What lines in the entries below contain the word "Matanzas"? Copy all of them.

Extracted records
* * *

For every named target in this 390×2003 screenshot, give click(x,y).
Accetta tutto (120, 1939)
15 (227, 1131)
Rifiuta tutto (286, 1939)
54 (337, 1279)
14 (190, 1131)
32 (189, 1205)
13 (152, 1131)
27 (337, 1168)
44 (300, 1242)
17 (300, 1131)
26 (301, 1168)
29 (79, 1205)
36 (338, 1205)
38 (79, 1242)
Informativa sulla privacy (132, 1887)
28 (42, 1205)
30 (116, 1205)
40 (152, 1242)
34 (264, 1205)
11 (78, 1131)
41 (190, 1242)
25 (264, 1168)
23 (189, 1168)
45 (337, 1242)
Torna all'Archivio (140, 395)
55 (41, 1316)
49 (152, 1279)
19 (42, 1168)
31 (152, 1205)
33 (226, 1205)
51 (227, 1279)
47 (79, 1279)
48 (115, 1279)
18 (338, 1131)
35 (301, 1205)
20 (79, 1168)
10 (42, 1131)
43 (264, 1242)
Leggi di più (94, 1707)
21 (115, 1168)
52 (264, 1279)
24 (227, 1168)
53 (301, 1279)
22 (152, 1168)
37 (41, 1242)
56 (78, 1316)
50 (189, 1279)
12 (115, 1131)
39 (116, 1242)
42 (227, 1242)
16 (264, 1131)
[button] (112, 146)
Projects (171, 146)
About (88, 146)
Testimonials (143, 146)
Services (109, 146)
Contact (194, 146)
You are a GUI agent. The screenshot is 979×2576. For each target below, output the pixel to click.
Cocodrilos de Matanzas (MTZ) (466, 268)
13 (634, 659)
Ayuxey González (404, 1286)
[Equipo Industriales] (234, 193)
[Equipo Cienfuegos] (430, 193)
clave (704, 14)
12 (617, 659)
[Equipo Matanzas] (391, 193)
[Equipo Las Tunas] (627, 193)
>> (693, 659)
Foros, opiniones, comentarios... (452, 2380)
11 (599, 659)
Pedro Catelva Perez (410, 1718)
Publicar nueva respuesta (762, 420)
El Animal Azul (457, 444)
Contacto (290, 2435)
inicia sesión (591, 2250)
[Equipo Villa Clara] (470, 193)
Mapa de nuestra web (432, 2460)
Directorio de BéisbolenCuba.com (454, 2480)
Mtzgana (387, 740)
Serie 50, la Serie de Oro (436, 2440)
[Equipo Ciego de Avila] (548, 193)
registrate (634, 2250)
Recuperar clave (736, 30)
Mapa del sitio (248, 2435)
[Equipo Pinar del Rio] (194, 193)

* * *

__ANSWER TO THE PROBLEM__:
Cocodrilos de Matanzas (MTZ) (466, 268)
[Equipo Matanzas] (391, 193)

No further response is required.